La Peña's mission of Latinx Artivism

Community engagement grounds the efforts of La Peña. In their programming, La Peña includes local artists and supports artistic development and community development.  As an umbrella organization with nonprofit status La Peña is able to sponsor and work with other community organizations, including Austin Mural Organization (AMOR) and el Taller de Arte Público. According to the Texas State Historical Association, “In addition to providing funds for these groups, La Peña offers workshops on such issues as effective communication with the media and obtaining funding from the city. It also helps individual artists to install and publicize exhibitions and obtain funding. La Peña's monthly exhibitions offer emerging artists an invaluable opportunity to acquaint the public with their work.”

Image credits to fotoseptiembre.com

UNIR A LA GENTE

Gary Cartwright’s article for Texas Monthly “Tex-Mex and the City” demonstrates the cultural value that the Pérez sisters institutions have had in Austin, with a primary focus on the restaurant that originally housed the gallery.  A number of other small articles about La Peña emphasize the broad involvement of the community. No singular group dominates the scene of consumers at La Peña even though the gallery is dedicated to demonstrating specifically Latinx art. The gallery unifies,but it is also significant in its breaching of cultural and artistic norms. Many institutions such as La Peña were formed as a sort of protest of white western hegemonic norms. In an article on Mexican American cultural growth in Austin, Esther Sanchez interviewed the Pérez sisters:


“Art is political,” Pérez said. “In a sense where it’s also art activism. The other thing with Nivia’s art, there is a brown woman. That’s what made her trajectories skyrocketing, because we didn’t find those type of reflections in the early ’70s and ’80s. You found them in Mexico, but not on this side.”

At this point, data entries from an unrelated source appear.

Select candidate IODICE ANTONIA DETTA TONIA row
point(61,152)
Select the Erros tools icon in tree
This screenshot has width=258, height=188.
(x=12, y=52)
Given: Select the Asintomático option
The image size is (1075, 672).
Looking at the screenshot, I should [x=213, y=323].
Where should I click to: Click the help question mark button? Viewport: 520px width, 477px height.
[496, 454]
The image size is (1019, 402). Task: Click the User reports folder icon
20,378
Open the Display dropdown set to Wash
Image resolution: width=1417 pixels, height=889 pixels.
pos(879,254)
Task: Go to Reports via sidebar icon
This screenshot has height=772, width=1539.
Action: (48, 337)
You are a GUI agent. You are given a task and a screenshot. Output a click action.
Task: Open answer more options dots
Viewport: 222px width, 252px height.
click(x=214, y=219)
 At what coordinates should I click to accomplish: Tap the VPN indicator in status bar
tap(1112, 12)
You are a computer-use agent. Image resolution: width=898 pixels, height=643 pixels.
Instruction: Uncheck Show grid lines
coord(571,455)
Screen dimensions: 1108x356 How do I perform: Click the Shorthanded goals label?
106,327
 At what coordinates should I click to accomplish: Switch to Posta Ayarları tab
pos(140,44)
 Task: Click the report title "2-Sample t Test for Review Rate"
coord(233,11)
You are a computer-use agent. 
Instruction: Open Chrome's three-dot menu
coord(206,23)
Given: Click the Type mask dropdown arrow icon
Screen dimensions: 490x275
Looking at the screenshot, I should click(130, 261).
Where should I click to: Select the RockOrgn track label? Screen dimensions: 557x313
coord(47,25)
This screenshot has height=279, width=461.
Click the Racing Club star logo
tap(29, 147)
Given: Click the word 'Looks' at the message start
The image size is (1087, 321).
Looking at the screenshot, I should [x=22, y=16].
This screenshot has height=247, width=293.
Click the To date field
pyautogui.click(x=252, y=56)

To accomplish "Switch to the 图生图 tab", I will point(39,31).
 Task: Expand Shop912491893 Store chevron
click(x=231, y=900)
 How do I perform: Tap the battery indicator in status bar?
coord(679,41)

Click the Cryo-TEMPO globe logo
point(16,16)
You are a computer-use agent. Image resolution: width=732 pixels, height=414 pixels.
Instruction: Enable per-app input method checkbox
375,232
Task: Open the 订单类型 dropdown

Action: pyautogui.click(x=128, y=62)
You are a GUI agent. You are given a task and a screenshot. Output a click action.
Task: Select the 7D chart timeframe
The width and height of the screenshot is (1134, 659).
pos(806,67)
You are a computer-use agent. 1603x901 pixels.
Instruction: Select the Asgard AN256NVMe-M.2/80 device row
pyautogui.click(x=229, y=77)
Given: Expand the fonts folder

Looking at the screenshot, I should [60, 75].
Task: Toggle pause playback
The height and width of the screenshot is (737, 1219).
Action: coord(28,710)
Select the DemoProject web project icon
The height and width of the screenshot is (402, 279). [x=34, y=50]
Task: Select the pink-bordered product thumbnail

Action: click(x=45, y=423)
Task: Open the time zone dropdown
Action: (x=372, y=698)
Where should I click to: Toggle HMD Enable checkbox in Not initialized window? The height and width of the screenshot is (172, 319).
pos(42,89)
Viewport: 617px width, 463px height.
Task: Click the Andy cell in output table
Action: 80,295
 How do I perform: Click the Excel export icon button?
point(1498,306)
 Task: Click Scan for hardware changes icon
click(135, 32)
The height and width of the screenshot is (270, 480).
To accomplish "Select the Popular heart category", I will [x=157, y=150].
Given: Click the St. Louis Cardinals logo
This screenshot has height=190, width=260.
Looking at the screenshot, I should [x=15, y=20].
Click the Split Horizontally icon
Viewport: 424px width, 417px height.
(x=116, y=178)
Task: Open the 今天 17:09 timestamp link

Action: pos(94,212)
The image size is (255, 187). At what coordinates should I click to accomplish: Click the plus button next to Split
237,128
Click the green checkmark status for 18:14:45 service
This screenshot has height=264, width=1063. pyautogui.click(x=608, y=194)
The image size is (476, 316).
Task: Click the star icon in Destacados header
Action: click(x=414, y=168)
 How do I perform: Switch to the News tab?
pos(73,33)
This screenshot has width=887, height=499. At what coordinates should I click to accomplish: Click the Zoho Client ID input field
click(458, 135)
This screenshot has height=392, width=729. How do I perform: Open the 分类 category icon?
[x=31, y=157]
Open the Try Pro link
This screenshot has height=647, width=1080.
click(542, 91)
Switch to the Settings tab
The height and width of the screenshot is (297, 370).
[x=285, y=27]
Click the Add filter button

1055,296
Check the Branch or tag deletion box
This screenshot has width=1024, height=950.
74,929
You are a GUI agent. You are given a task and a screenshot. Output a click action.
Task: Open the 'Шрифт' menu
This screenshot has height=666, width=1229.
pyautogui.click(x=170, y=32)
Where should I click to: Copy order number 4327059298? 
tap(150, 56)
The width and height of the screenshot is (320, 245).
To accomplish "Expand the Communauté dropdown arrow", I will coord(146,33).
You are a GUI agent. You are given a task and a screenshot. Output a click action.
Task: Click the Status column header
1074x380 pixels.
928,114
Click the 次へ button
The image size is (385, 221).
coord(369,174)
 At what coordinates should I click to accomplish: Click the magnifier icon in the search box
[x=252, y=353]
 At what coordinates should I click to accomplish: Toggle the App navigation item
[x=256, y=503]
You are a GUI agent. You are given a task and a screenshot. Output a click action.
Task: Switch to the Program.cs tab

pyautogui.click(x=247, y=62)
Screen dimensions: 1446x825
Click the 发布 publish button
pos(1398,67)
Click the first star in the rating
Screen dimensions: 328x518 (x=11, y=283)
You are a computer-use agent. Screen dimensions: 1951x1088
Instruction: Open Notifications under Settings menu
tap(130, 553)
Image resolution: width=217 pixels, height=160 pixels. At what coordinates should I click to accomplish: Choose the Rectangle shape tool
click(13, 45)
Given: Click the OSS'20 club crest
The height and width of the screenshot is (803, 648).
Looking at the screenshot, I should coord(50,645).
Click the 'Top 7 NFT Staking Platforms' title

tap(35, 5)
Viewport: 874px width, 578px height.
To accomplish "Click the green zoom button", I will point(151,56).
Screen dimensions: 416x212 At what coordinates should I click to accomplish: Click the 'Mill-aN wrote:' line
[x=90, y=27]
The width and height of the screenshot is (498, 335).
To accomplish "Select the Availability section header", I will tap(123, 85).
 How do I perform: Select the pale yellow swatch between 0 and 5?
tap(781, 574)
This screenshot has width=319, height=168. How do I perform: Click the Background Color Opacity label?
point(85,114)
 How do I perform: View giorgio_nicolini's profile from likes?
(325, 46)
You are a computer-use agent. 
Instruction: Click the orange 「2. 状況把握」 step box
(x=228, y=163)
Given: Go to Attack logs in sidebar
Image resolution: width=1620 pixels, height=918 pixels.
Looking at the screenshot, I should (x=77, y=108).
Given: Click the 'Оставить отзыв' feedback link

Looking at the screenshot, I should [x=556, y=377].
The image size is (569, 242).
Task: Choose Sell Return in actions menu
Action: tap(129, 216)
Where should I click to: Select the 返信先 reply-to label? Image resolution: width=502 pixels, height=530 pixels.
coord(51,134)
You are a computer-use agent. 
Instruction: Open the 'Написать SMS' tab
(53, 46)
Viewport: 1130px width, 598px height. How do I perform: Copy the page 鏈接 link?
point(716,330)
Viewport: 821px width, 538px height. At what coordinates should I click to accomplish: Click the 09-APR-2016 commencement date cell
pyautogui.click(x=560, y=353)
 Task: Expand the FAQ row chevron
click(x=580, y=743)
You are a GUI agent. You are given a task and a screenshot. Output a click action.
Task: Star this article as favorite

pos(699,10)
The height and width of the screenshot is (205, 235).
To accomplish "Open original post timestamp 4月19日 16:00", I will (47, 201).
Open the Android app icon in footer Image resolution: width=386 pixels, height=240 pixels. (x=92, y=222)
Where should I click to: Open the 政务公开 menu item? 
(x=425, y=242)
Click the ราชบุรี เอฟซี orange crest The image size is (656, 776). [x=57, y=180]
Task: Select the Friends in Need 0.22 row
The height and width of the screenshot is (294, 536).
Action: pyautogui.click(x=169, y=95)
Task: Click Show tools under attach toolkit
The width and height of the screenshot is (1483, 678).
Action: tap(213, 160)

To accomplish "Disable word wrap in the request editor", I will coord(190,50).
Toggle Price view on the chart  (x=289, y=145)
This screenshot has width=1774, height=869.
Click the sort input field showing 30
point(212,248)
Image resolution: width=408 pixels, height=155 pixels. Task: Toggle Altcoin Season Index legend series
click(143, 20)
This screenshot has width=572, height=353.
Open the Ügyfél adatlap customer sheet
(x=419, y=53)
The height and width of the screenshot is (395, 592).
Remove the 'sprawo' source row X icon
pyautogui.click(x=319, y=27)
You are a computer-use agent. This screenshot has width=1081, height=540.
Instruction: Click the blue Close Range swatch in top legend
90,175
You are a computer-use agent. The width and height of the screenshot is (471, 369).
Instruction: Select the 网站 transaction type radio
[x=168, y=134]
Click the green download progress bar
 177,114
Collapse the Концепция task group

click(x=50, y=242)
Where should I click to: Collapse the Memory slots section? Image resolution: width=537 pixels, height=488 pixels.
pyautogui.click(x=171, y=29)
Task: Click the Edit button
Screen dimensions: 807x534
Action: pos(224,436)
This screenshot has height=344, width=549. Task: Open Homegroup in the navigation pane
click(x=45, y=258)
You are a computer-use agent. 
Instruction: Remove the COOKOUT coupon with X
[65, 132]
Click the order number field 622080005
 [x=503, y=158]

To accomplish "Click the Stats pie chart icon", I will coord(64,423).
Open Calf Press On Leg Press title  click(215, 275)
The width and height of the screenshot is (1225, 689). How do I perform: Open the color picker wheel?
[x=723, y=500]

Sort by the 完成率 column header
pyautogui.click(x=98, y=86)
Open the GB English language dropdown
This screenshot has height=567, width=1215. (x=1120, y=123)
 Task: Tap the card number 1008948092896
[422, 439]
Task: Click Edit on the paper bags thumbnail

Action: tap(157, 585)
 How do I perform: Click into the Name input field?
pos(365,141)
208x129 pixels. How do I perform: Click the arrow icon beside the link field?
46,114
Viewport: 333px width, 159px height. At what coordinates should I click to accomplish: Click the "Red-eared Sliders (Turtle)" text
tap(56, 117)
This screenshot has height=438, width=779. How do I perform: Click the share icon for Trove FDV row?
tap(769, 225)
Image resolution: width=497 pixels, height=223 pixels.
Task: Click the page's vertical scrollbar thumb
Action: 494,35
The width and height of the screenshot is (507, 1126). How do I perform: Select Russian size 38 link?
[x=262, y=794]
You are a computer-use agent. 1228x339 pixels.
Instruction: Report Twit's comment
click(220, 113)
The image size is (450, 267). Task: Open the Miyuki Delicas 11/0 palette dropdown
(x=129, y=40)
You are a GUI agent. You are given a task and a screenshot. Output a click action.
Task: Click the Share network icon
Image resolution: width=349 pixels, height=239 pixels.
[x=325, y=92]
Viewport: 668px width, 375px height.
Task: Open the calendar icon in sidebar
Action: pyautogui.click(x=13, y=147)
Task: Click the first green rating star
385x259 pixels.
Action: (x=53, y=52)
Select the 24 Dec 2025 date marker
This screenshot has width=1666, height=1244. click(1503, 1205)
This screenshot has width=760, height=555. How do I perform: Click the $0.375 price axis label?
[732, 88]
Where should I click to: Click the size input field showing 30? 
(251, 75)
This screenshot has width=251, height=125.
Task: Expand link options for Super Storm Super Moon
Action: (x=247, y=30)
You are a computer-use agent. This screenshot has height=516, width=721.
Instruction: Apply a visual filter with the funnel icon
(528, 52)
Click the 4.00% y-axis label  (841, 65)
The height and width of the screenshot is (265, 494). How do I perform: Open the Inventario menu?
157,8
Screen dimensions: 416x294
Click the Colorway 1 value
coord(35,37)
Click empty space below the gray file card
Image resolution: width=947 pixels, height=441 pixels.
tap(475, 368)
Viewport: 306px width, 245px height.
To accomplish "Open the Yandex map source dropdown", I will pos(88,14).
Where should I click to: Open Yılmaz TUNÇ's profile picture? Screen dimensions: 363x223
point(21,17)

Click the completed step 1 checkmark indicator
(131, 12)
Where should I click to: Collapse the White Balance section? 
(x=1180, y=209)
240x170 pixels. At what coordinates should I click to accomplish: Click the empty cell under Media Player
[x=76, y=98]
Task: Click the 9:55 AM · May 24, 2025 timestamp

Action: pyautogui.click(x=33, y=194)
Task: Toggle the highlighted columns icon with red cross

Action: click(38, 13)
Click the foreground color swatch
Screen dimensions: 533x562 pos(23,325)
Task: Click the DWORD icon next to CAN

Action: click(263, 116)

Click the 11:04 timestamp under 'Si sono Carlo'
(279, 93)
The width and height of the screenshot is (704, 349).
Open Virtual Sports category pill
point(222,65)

La Peña represents a broad cultural mode of expression: it asserts the value of Latinx art and boosts communities simultaneously, combining aesthetics and activism.  While only one of many spaces, La Peña demonstrates the successful coexistence of art and activism, not only through their activities as an institution, but because of their history of defiance in the face of big capital and for their continued support of Latinx art and community while investing in the future of their city.